Dejé a Rosa frente a su casa y ella me abrazó antes de bajar.
—Gracias por no juzgarme —susurró.
Regresé a casa con el corazón apretado. Eran casi las once y media. Mi madre estaba sentada frente al televisor apagado, con los ojos rojos de tanto llorar.
—Perdóname, mamá —dije apenas crucé la puerta—. No quiero hacerte sufrir.
Ella se levantó lentamente y me abrazó con fuerza.
—Solo quiero verte feliz, hijo. Pero a veces olvido que tu felicidad no tiene que parecerse a la mía.

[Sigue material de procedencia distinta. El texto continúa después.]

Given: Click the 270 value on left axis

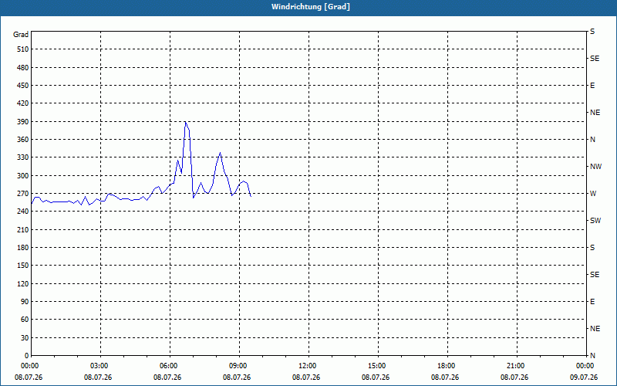Looking at the screenshot, I should pos(23,194).
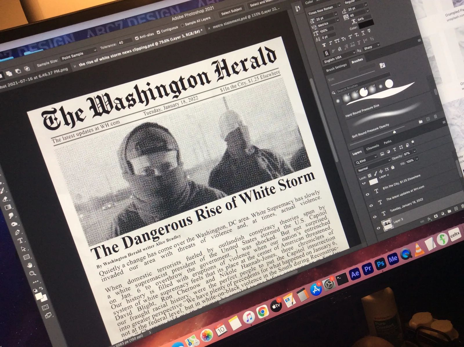Hide the Tuesday, January 18, 2022 layer

[374, 217]

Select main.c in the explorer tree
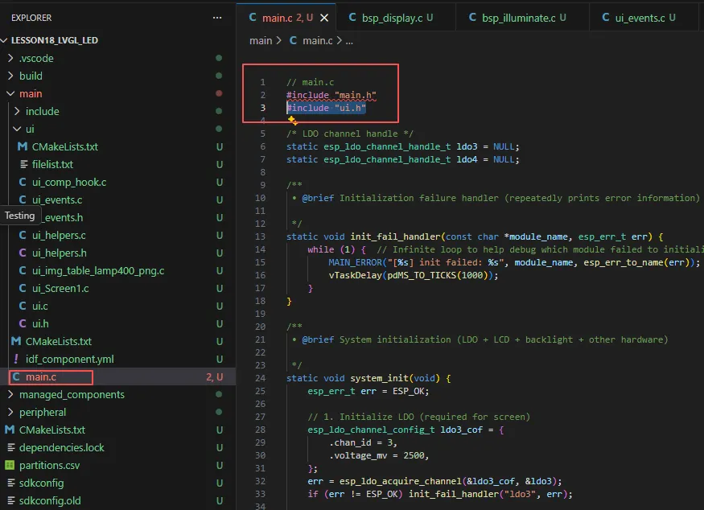point(41,376)
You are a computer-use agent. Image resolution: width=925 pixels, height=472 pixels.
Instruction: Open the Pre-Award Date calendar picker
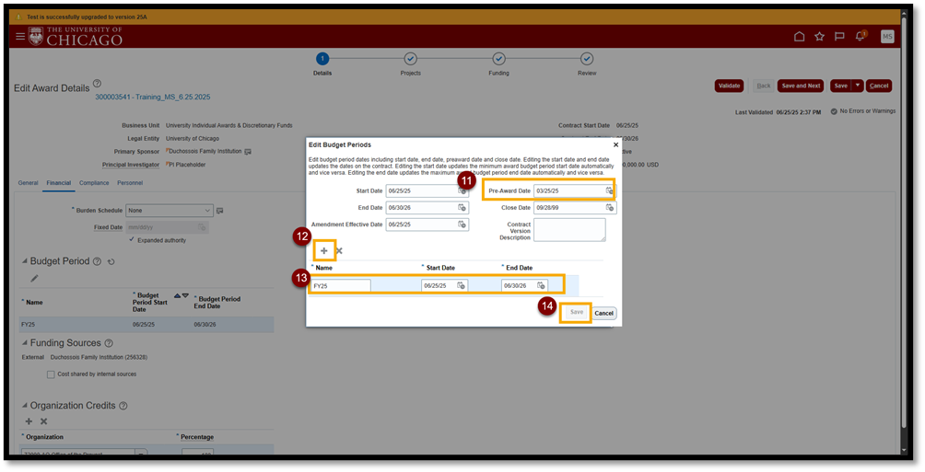pos(609,191)
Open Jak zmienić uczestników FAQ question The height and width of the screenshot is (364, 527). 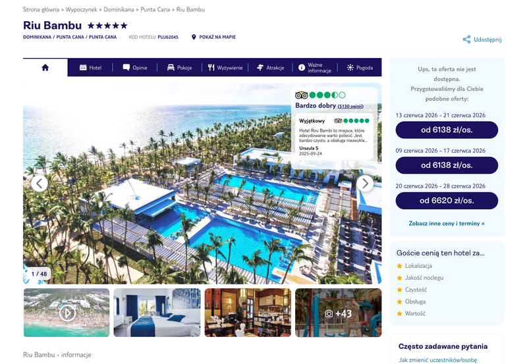coord(437,360)
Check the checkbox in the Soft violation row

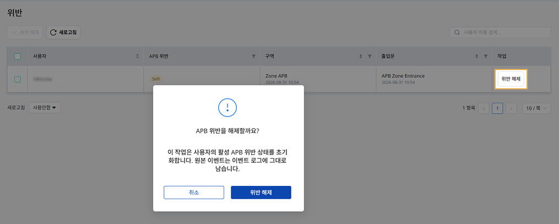(18, 79)
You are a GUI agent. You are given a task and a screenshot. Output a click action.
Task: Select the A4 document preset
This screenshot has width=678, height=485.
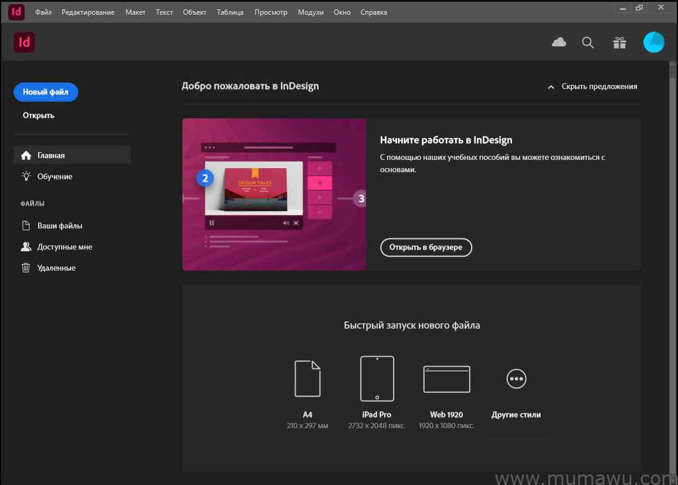(307, 378)
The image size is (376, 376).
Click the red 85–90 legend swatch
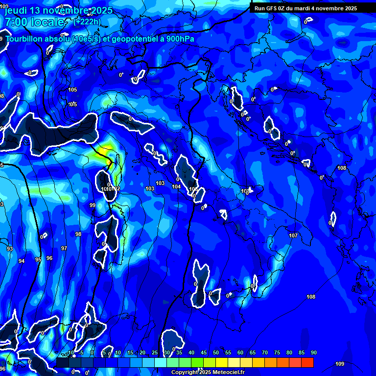point(307,363)

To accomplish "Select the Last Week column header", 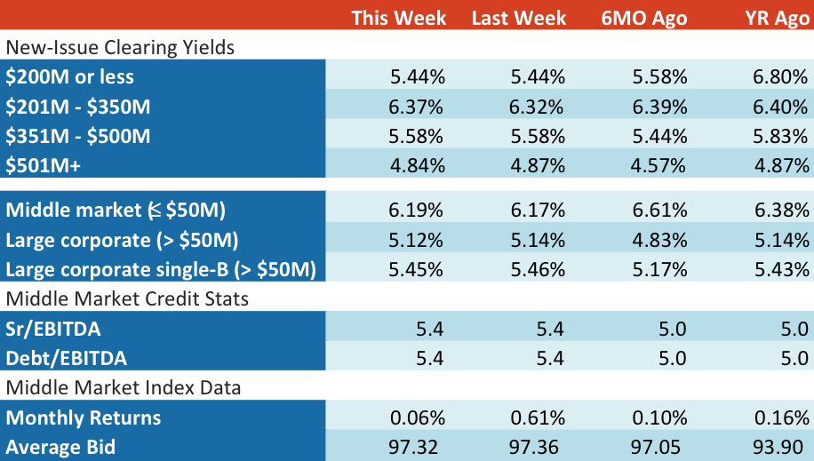I will point(519,18).
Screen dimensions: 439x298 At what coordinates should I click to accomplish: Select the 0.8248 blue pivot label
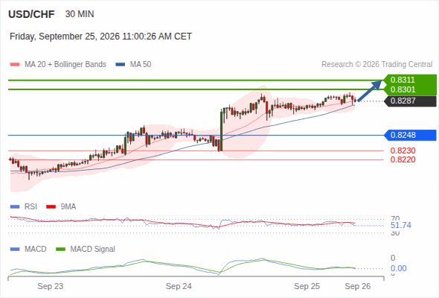click(410, 135)
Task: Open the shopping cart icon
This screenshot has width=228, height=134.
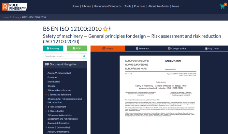Action: pyautogui.click(x=222, y=7)
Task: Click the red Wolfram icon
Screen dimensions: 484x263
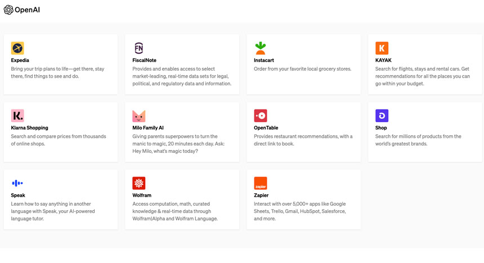Action: [139, 183]
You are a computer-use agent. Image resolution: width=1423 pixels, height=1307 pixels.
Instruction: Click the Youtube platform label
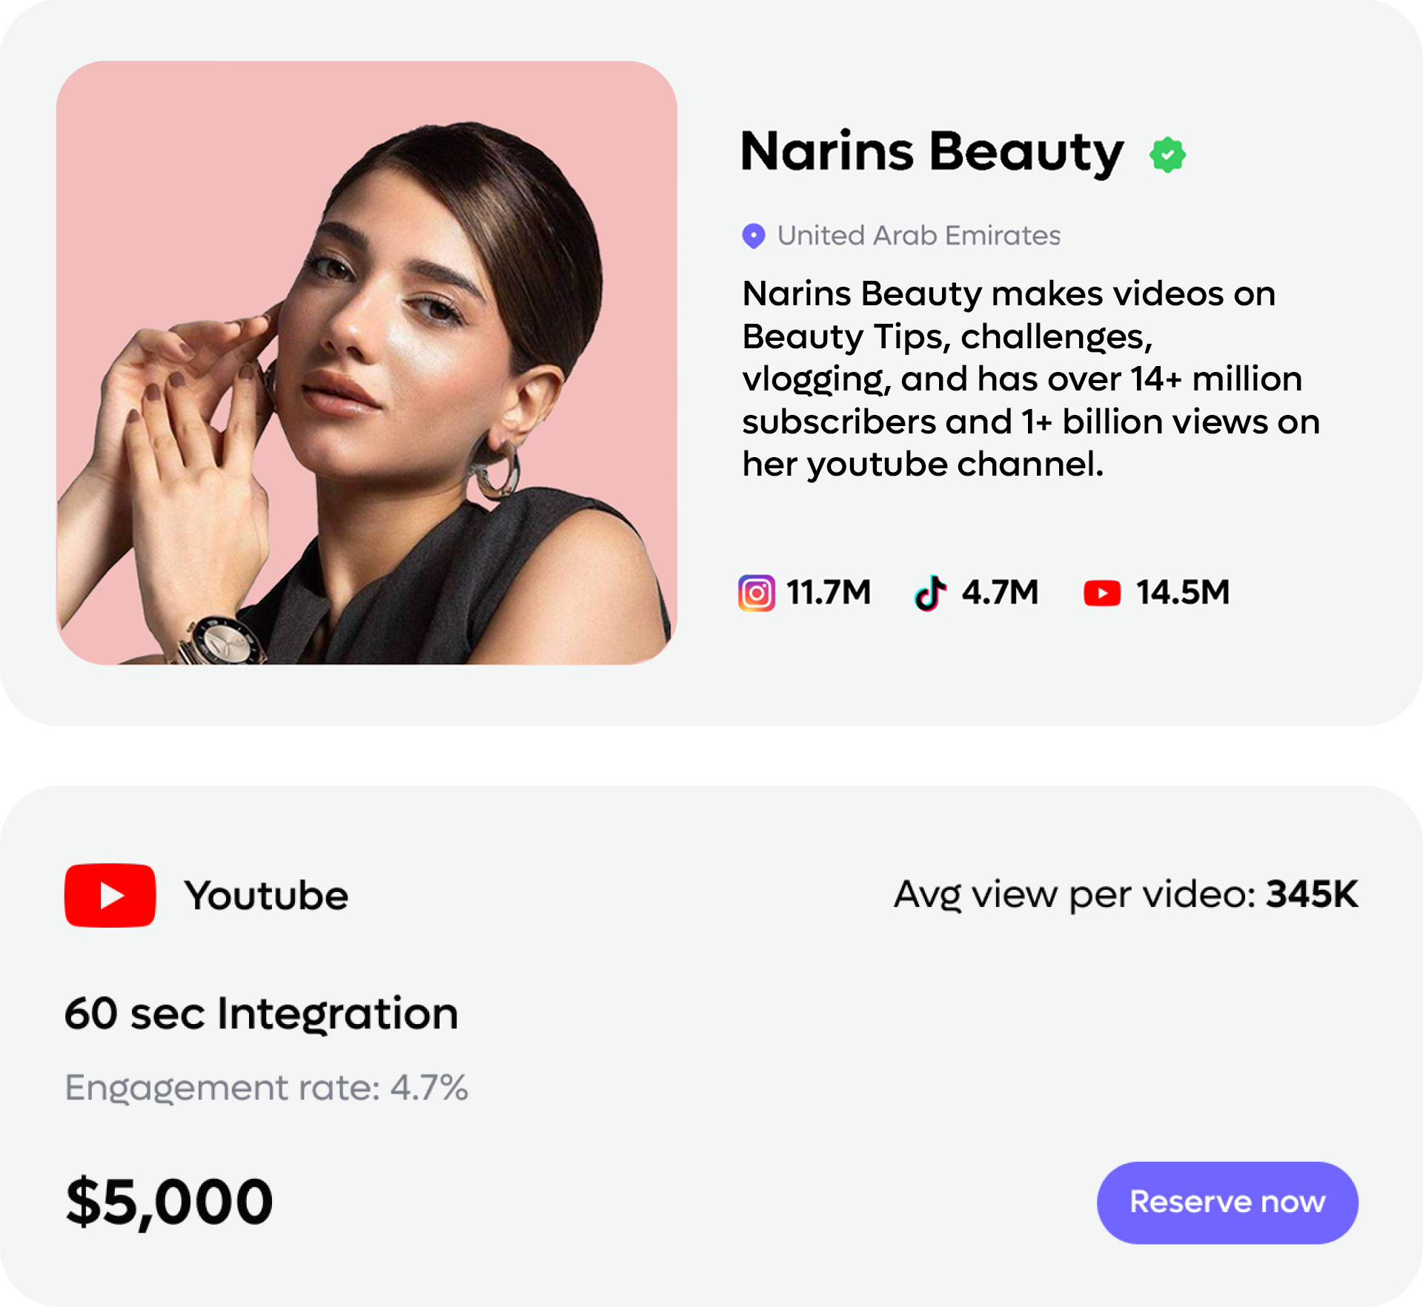pos(266,896)
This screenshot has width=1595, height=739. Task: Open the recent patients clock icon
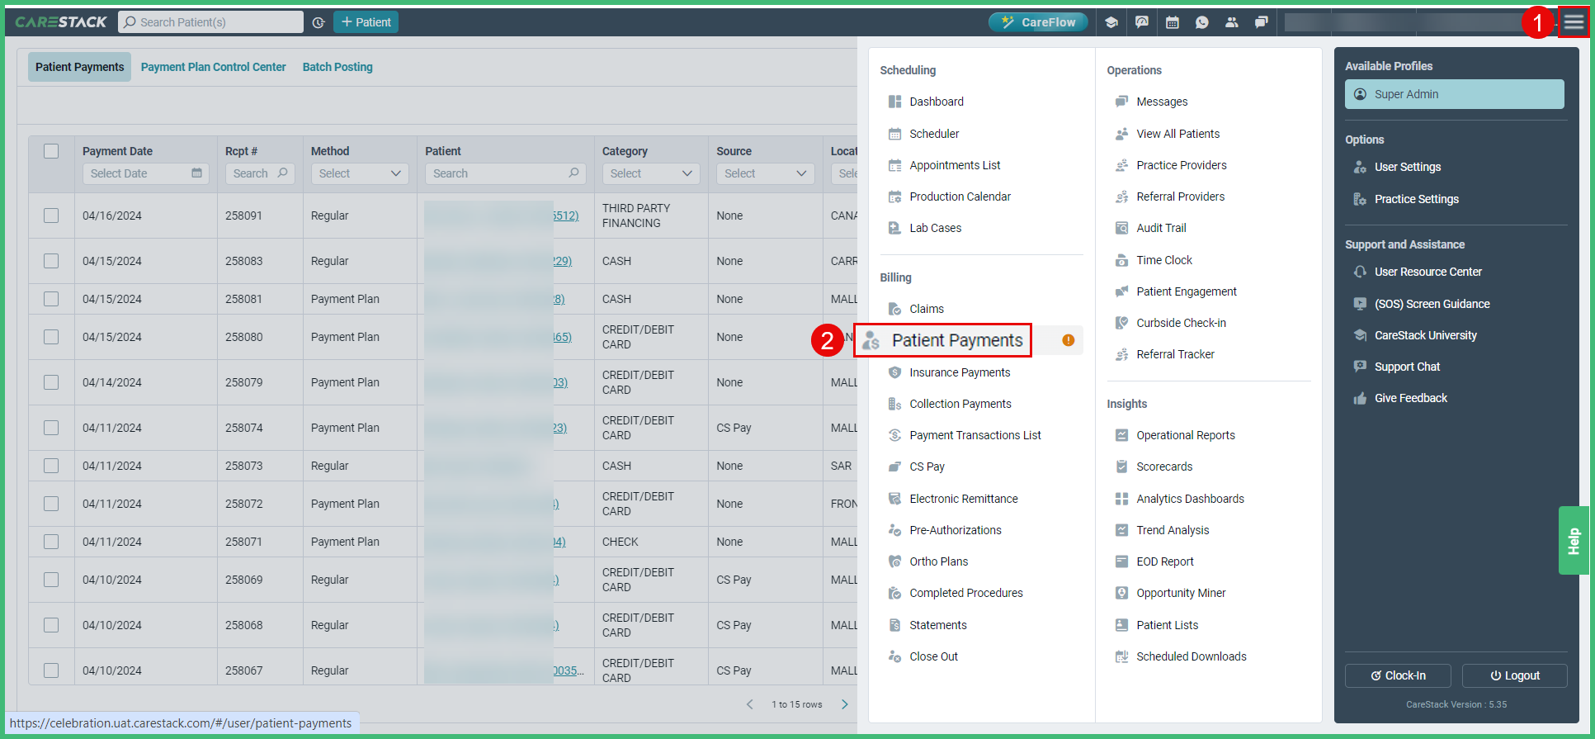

Nos sentamos juntos a esperar la medianoche. Afuera estallaban los fuegos artificiales y los vecinos gritaban «¡Feliz Año Nuevo!» entre risas y abrazos. Por primera vez en mucho tiempo sentí paz.
Esa noche entendí que la felicidad no viene en paquetes iguales para todos ni se compra con ofertas de Año Nuevo. A veces está en aceptar nuestras diferencias y aprender a soltar los sueños ajenos para abrazar los propios.
Ahora les pregunto: ¿cuántas veces han sentido que su felicidad no encaja con lo que su familia espera? ¿Vale la pena sacrificar nuestros sueños por cumplir con las expectativas de otros?